### What you are asked to do
From the entries below, work out how many lines contain the string "Política"; answer with the number alone.

Stored data entries:
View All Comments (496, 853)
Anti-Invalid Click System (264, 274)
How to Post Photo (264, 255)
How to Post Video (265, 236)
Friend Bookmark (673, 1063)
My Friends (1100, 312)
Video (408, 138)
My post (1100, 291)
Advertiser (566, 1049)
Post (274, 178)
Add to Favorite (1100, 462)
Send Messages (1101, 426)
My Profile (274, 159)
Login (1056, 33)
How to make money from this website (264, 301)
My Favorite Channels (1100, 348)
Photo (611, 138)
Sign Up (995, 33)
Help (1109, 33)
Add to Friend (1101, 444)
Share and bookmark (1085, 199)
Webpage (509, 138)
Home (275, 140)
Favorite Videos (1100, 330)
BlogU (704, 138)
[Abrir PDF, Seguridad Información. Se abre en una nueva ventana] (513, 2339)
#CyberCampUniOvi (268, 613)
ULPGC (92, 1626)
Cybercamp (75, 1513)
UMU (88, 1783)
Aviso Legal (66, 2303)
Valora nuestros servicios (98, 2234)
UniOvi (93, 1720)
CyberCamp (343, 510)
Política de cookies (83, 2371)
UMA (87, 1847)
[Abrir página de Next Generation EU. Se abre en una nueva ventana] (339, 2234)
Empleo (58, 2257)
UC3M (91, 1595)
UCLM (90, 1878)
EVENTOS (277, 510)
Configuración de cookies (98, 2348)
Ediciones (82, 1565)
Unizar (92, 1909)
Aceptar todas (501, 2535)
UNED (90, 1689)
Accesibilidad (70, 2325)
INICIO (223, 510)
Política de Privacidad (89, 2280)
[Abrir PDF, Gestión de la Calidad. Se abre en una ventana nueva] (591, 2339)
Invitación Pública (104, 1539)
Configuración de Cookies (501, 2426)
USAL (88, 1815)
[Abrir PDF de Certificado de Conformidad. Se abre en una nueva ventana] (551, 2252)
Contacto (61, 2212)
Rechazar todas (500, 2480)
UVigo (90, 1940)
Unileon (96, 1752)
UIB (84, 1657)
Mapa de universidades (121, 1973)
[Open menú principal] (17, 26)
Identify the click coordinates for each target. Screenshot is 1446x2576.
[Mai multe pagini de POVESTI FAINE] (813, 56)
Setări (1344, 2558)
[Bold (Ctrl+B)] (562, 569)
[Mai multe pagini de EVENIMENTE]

### Exercise solution
2